# [SOLVED] Will a scratch on the surface of a cpu do damage?



## DavidWen (Nov 14, 2011)

Ahh, I was stupid enough to put that AMD sticker on the CPU, and when trying to get that bloody thing off I scratched the silvery chronium (or is it Nickle?) surface. Not big scratches or dents, but quite noticable, as shown in the pictures. You can see several shallow scratches and one horizontal scratch near the product ID, which is slightly deeper. None of the scratches reveal the copper interior immediately above the silicon.
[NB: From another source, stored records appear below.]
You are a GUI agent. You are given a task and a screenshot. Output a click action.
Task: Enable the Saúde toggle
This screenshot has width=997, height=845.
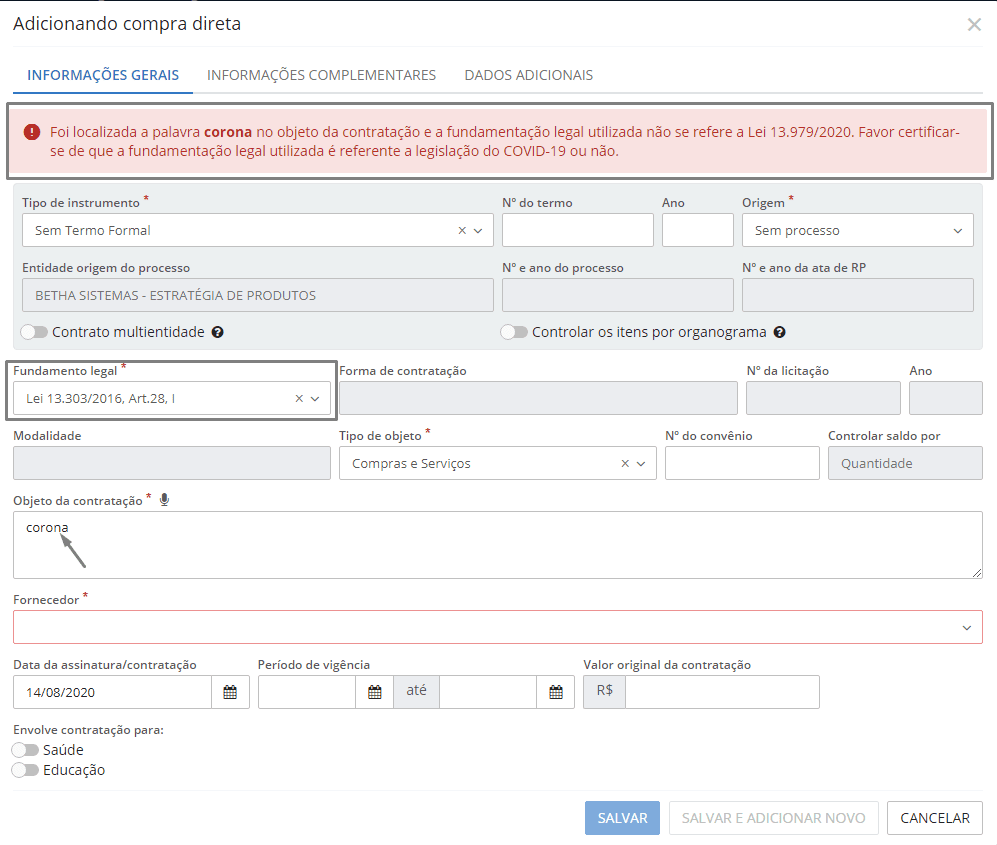click(25, 750)
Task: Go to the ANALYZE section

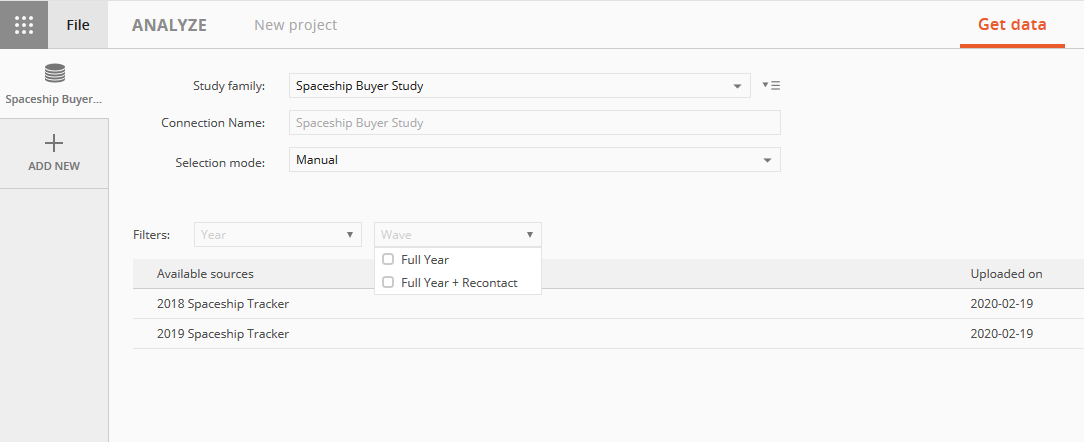Action: click(x=169, y=25)
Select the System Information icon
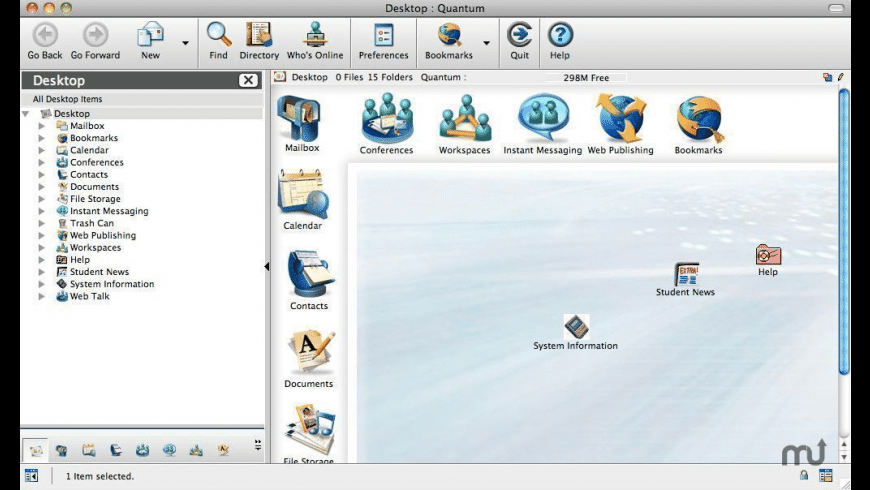This screenshot has height=490, width=870. [576, 327]
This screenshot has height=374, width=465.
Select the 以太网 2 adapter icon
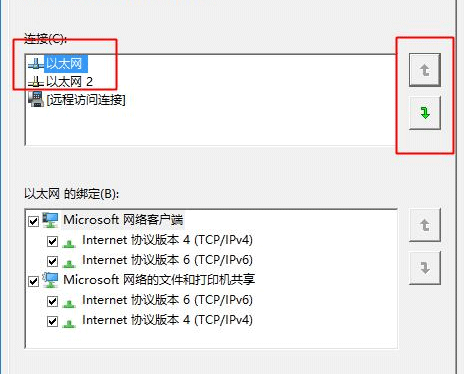tap(36, 82)
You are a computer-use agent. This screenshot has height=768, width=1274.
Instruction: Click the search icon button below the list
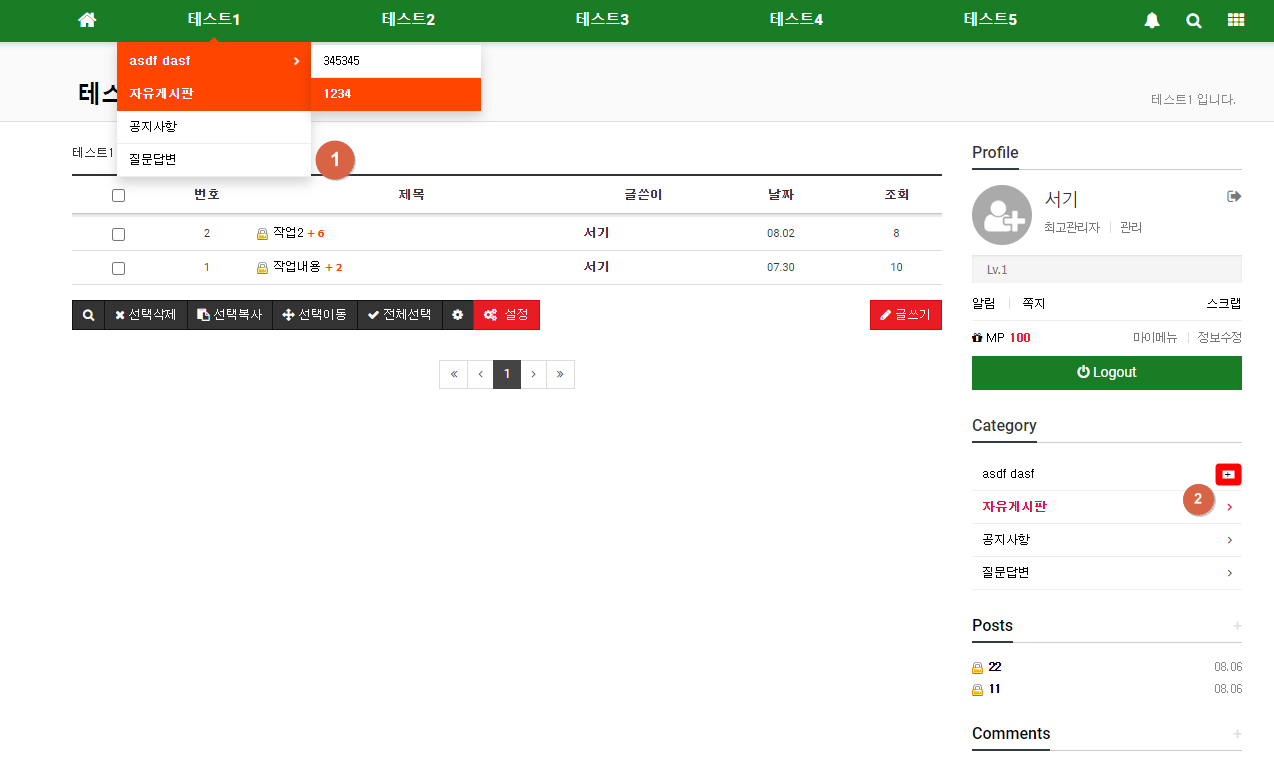88,315
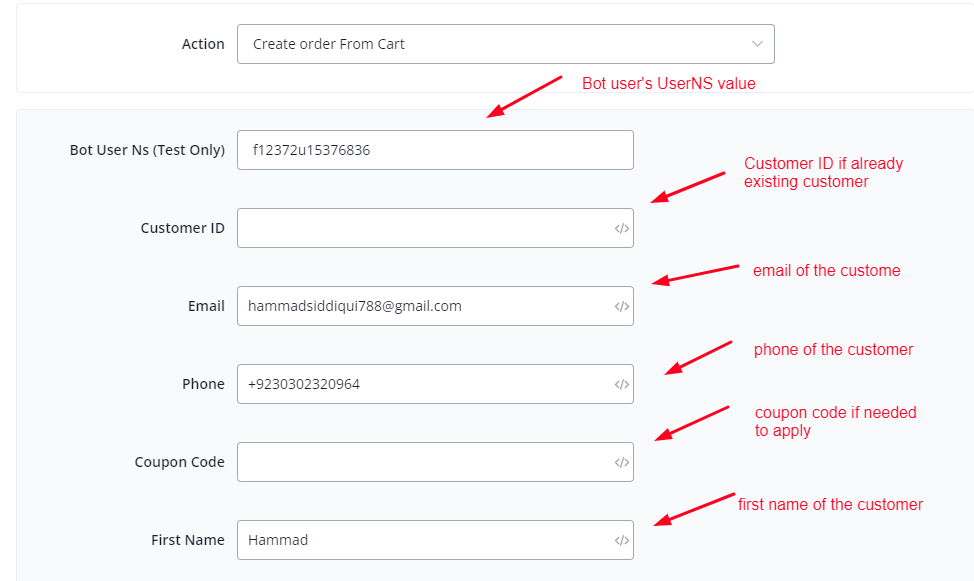Click the variable icon in Customer ID field
Image resolution: width=974 pixels, height=581 pixels.
[x=622, y=229]
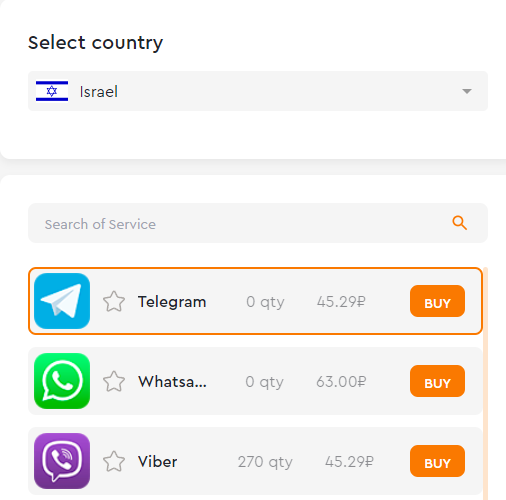Favorite Telegram with the star

click(114, 302)
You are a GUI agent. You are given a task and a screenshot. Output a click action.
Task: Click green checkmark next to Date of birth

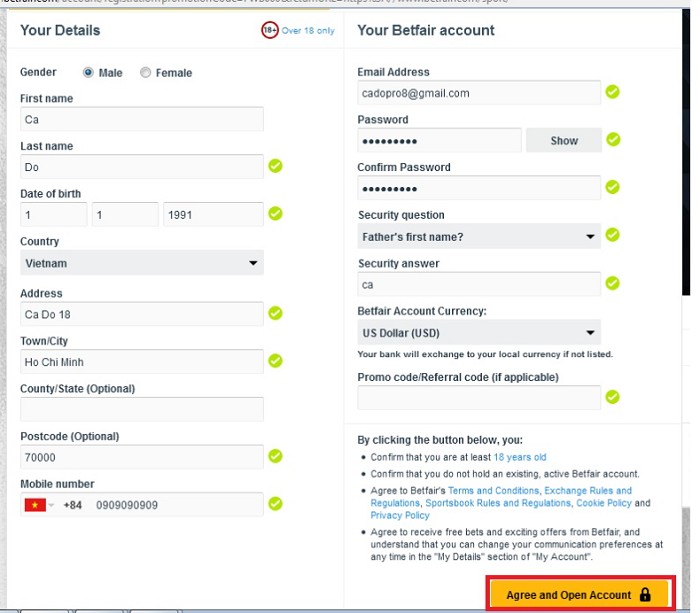(x=275, y=214)
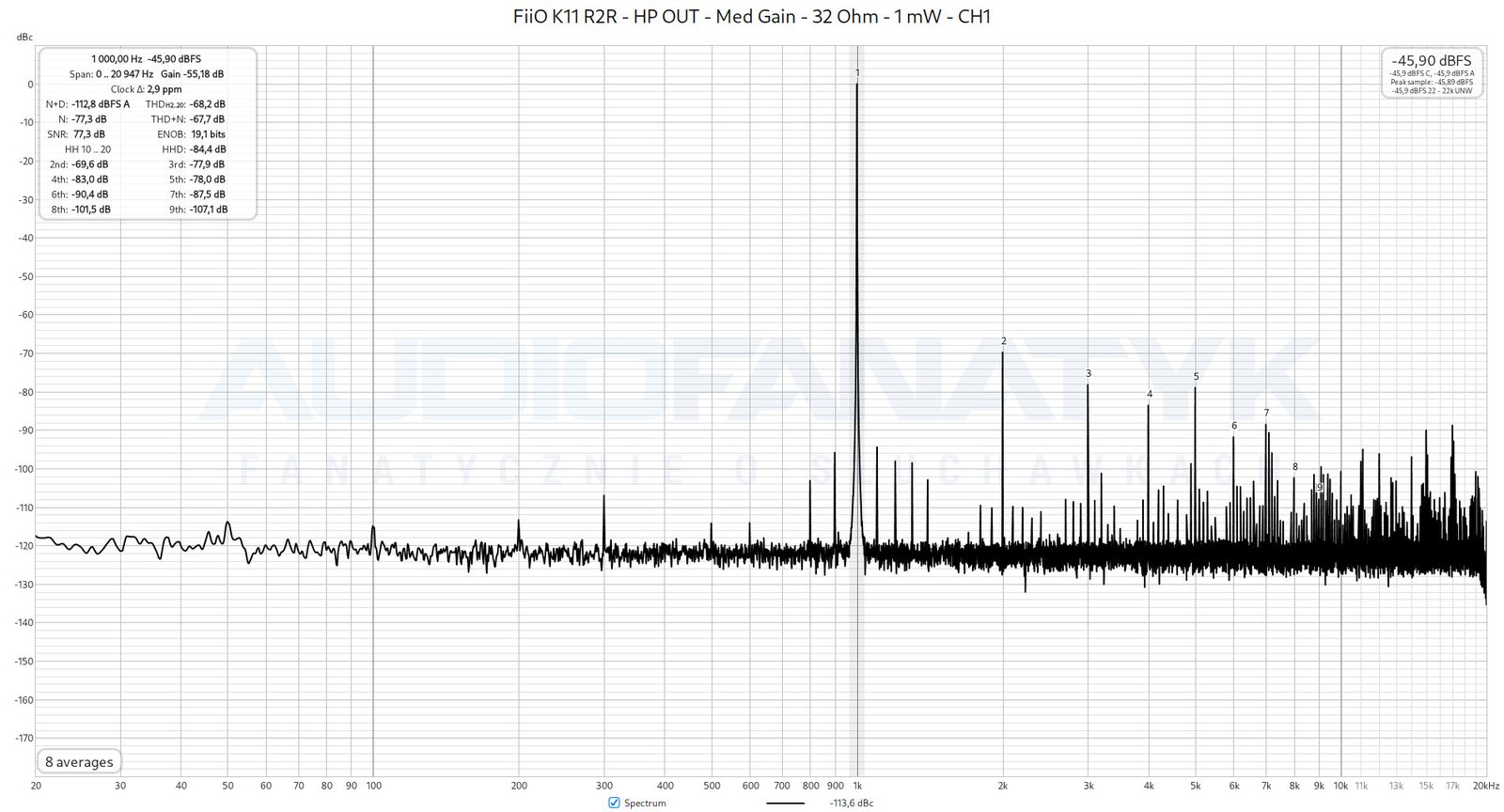This screenshot has height=812, width=1504.
Task: Select the 8th harmonic marker at 8k
Action: pos(1295,467)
Would it have any negative impact on the performance of the proccessor?


----------



## JMPC (Jan 15, 2011)

*Re: Will a scratch on the surface of a cpu do damage?*

A scratch in the heatspreader won't affect the CPU at all.


----------



## DavidWen (Nov 14, 2011)

*Re: Will a scratch on the surface of a cpu do damage?*



JMPC said:


> A scratch in the heatspreader won't affect the CPU at all.


 Thanks for replying. Thought I'd have damaged the CPU somehow.


----------



## Tyree (May 10, 2009)

*Re: Will a scratch on the surface of a cpu do damage?*

The thermal pad/paste will fill the scratch.


----------